Seattle is joining a national wave — but Washington state has been slow to act. A new nationwide scorecard gave Washington a failing grade for leaving phone policy entirely up to individual districts. Only four states — North Dakota, Kansas, Rhode Island, and Indiana — earned top marks for requiring phones be fully inaccessible throughout the school day.

Within Washington, state data shows 53% of districts restrict phones only during instructional time, while 31% require bell-to-bell storage. The state legislature passed a law last month requiring the Office of the Superintendent of Public Instruction to study phone impacts and produce a report — but that analysis isn’t due until the end of 2027.

What does the research say?

Studies cited by the district found students can take up to 20 minutes to refocus after a phone-related distraction, and that a nearby smartphone can depress test scores for surrounding students by roughly 6%. A January study out of the UW School of Medicine found that U.S. teens spend more than an hour per day on phones during school hours, with Instagram, TikTok, and Snapchat accounting for most of that use.

“These apps are designed to be addictive,” said Dr. Dimitri Christakis, the paper’s senior author and a UW pediatrics professor. “They deprive students of the opportunity to be fully engaged in class.”

Do bans actually help?

When GeekWire visited in May 2025, Robert Eagle Staff Middle School students were playing volleyball, soccer and foosball at lunch, instead of turning to cellphones. (GeekWire File Photo / Lisa Stiffler)

The early evidence from SPS’s own pilot schools is encouraging — but the picture is more complicated than proponents often suggest.

At Robert Eagle Staff Middle School, which enacted a strict all-day ban using Yondr pouches, the cultural shift was visible during a 2025 GeekWire visit. Counselor Carley Spitzer described watching students “choose the in-person connection” even on a field trip when phones were briefly allowed.
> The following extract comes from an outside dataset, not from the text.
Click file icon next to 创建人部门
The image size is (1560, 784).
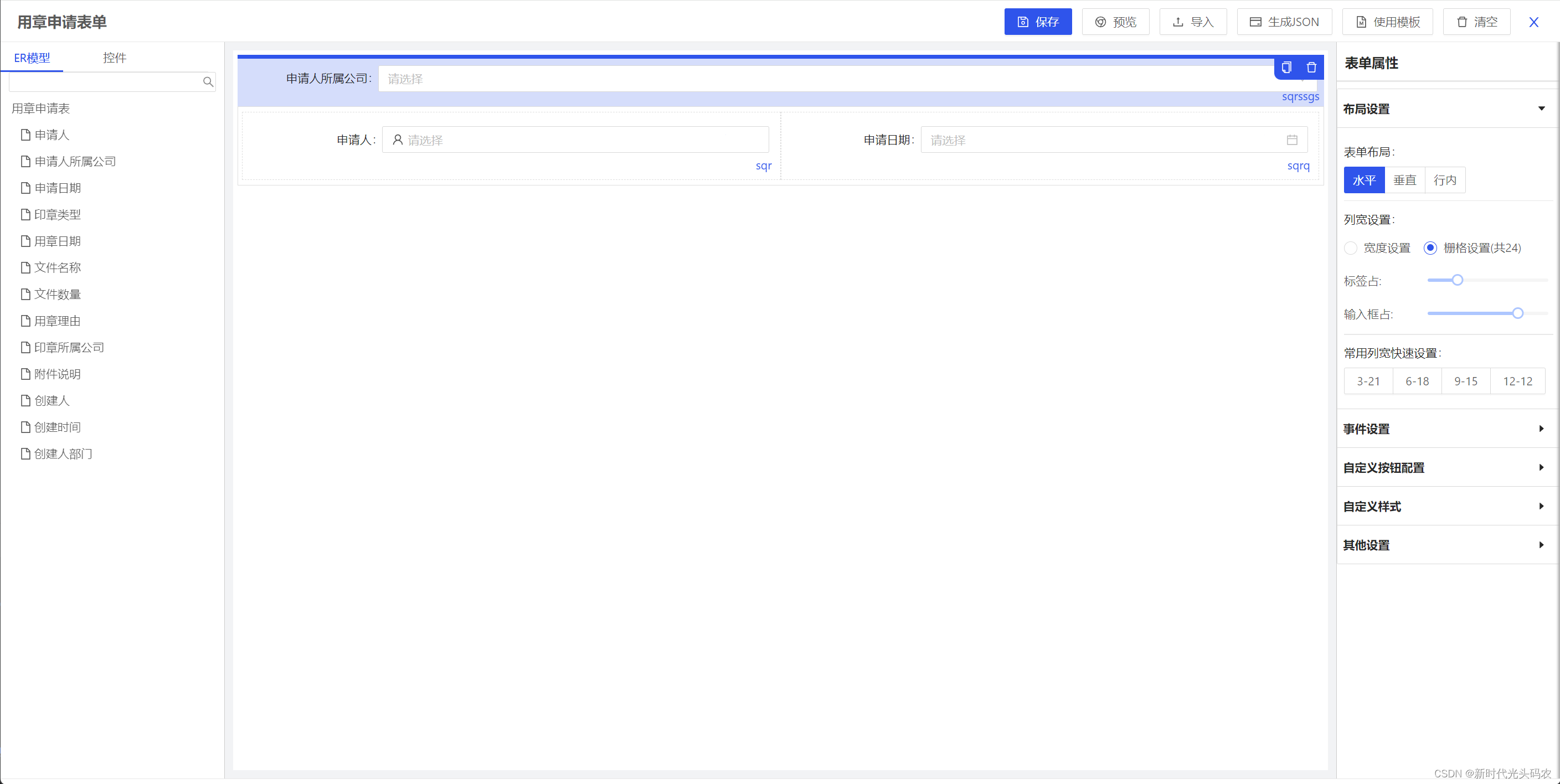pyautogui.click(x=25, y=453)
Teachers report fewer disruptions and less stress.

Student sentiment, though, is more divided. A preliminary UW study tracking roughly 4,400 students, teachers, and parents across multiple Washington schools found that 15–20% of students reported improvements in attention and ability to complete work — but 10–15% reported higher stress and a sense of lost agency. Lead researcher Lucía Magis-Weinberg, a developmental psychologist at UW, told GeekWire the stress findings were “very, very surprising.”
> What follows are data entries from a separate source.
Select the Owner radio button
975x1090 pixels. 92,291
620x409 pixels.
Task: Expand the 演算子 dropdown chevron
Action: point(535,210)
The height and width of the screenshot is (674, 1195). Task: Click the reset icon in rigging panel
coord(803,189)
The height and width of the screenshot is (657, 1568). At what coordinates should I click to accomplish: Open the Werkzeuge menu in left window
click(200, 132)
A British study published earlier this year in a Lancet journal found no evidence that restrictive school policies improve overall phone use or student well-being on their own — though it confirmed that heavy phone and social media use is associated with worse mental health, sleep, and academic outcomes. Its lead author told the BBC the focus needs to be on reducing overall usage: “We need to do more than just ban phones in schools.”